If you fail the field sobriety tests, it’s likely that you will be arrested for driving under the influence (DUI) or driving while intoxicated (DWI). The officer will inform you that you are being placed under arrest, and you will be handcuffed, searched, and taken to jail.
Once you’re at the jail, you will likely be asked to take a chemical test, such as a breathalyzer or blood test, to determine your blood alcohol concentration (BAC). If your BAC is over the legal limit, you will face charges for DUI or DWI.
The consequences of failing a field sobriety test can be severe, including fines, suspension of your driver’s license, and even imprisonment. It’s important to note that you have the right to refuse to perform field sobriety tests or chemical tests, but doing so can have legal consequences, including automatic suspension of your driver’s license in some jurisdictions.
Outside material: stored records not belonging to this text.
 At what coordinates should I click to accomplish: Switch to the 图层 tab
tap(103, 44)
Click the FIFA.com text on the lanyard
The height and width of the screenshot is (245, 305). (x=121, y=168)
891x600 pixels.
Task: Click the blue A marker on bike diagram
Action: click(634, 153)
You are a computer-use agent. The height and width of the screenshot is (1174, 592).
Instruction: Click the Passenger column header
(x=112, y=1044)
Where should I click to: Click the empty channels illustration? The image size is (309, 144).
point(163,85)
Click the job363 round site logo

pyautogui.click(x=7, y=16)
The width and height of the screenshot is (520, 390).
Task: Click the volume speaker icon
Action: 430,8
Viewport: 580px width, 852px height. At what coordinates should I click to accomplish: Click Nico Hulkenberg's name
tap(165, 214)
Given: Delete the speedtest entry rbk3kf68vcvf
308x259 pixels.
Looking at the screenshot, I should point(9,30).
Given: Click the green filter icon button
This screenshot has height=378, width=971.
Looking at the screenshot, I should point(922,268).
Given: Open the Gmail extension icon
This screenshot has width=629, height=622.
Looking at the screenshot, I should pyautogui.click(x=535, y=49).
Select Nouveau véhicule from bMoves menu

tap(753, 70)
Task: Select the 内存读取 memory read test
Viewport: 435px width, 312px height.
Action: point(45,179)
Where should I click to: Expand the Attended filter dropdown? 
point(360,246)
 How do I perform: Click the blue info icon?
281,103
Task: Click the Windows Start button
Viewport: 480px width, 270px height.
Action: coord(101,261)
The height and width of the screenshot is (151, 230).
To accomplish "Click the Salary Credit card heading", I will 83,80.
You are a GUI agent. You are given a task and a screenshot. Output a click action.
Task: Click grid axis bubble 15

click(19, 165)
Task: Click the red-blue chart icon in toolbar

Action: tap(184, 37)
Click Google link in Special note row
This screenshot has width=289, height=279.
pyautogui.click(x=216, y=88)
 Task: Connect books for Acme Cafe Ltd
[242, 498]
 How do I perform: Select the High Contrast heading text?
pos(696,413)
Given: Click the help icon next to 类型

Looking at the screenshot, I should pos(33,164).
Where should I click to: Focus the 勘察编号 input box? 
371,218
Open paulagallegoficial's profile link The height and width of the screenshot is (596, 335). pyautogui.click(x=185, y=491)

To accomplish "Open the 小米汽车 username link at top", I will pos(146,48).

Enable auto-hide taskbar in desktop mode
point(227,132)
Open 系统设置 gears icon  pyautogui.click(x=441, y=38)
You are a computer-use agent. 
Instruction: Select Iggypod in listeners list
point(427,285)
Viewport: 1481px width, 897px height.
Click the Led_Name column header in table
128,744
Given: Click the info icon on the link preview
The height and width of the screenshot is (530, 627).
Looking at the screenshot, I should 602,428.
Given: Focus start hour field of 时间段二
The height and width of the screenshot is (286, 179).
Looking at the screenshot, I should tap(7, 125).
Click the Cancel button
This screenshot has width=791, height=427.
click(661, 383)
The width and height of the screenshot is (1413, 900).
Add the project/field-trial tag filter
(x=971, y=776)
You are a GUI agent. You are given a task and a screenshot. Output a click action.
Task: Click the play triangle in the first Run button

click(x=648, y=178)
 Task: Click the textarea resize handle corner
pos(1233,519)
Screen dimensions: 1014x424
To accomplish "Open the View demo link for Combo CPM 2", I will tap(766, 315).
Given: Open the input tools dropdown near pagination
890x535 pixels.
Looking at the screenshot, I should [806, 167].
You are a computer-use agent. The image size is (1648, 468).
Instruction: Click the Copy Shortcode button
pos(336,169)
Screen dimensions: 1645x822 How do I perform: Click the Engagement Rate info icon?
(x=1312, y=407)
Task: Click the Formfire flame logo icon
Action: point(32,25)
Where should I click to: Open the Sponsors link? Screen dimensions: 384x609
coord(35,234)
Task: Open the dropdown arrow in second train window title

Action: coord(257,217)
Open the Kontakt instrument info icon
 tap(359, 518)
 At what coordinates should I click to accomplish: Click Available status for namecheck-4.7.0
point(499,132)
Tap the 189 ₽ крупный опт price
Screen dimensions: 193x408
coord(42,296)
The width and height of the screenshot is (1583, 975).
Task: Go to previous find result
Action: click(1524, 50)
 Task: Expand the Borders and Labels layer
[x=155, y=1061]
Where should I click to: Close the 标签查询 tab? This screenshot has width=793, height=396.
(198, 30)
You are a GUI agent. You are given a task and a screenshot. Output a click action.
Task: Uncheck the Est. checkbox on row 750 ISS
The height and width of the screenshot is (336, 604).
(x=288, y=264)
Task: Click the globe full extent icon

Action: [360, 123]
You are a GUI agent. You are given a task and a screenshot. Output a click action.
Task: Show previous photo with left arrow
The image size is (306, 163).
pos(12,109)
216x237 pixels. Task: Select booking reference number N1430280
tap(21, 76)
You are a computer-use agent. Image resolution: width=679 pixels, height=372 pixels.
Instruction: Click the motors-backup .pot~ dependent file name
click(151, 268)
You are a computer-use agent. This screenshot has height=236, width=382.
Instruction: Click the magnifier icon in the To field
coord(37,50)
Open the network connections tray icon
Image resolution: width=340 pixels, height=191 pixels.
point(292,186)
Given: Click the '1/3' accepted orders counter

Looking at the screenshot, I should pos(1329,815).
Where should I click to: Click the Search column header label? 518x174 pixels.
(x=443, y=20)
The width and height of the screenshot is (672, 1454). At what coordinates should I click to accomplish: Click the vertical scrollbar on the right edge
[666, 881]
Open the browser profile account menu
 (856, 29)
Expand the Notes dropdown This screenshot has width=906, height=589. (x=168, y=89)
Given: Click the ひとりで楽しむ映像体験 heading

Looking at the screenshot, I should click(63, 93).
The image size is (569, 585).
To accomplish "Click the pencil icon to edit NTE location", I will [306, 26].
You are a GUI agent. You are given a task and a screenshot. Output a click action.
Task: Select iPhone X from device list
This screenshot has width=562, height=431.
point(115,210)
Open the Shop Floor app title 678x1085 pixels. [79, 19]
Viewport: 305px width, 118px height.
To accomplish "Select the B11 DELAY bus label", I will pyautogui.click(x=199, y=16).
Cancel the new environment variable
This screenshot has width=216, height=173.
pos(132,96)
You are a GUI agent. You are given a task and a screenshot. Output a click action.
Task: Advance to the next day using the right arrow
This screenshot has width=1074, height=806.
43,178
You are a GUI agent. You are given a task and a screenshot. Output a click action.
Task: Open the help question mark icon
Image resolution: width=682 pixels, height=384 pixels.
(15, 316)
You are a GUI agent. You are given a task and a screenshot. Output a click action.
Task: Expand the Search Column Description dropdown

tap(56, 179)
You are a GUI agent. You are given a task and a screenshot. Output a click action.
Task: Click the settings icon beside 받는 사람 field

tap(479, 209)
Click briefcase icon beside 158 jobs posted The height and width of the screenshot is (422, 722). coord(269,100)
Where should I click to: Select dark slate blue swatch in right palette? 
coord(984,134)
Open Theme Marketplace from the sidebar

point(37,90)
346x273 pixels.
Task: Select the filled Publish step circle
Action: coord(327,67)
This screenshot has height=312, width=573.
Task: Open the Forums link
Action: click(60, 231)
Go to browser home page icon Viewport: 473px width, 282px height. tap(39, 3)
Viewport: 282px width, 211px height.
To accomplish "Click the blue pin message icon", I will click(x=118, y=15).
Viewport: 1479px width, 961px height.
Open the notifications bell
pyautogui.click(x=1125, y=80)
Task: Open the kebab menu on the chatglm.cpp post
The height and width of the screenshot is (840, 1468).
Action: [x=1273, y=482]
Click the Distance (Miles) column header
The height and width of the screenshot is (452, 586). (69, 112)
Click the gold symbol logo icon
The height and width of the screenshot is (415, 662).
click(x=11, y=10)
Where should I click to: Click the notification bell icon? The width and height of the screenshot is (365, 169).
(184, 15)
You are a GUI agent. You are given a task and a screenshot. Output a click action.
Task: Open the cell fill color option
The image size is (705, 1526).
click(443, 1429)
What Tests are Used for Determining Blood Alcohol Content?
There are two methods used to determine your blood alcohol level:
- Blood sample – most exact and effective for prosecution
- Breath (breathalyzer test) sample – quicker but less reliable.
You do not have the right or option to refuse either test.
What Happens if I Refuse to Take a BAC Test?
If you refuse to take a blood alcohol concentration (BAC) test after being arrested for driving under the influence (DUI) or driving while intoxicated (DWI), the consequences can vary depending on the jurisdiction and the specific circumstances of your case.
In many jurisdictions, refusing to take a BAC test can result in an automatic suspension of your driver’s license, even if you are later found not guilty of DUI or DWI. Additionally, your refusal to take the test may be used against you in court as evidence of your guilt.
In some states, refusal to take a BAC test can result in increased penalties if you are convicted of DUI or DWI. For example, in some jurisdictions, a first-time offender who refuses a BAC test may face a longer license suspension, higher fines, or even mandatory jail time.
It’s important to note that the laws regarding BAC test refusals can be complex and vary widely from state to state. If you are arrested for DUI or DWI and are unsure about your rights or the potential consequences of refusing a BAC test, it’s important to consult with an experienced criminal defense attorney in your jurisdiction.
What Are the Penalties for DUI?
The penalties for driving under the influence (DUI) can vary depending on the jurisdiction, the severity of the offense, and whether you have prior DUI convictions. Generally, the penalties for DUI can include:
- Fines: DUI convictions typically carry fines that can range from a few hundred to several thousand dollars.
- License suspension: If you’re convicted of DUI, your driver’s license may be suspended for a period of time, ranging from a few months to several years. In some jurisdictions, you may be eligible for a restricted license that allows you to drive to work or school during certain hours.
- Probation: Some jurisdictions may require you to complete a period of probation, which can involve regular check-ins with a probation officer, drug and alcohol testing, and other conditions.
- Jail time: Depending on the jurisdiction and the severity of the offense, you may be sentenced to serve time in jail or prison.
- Alcohol education or treatment: In many cases, individuals convicted of DUI are required to attend alcohol education or treatment programs.
- Ignition interlock device: Some jurisdictions require individuals convicted of DUI to install an ignition interlock device (IID) in their vehicles. An IID requires the driver to blow into a breathalyzer before starting the car, and will prevent the car from starting if the driver’s BAC is above a certain limit.
- Community service: You may be required to perform a certain number of hours of community service as part of your sentence.
It’s important to note that the penalties for DUI can be severe, and can have long-lasting consequences, including a criminal record, increased insurance rates, and difficulties with employment or professional licensing. If you’re facing DUI charges, it’s important to consult with an experienced criminal defense attorney in your jurisdiction.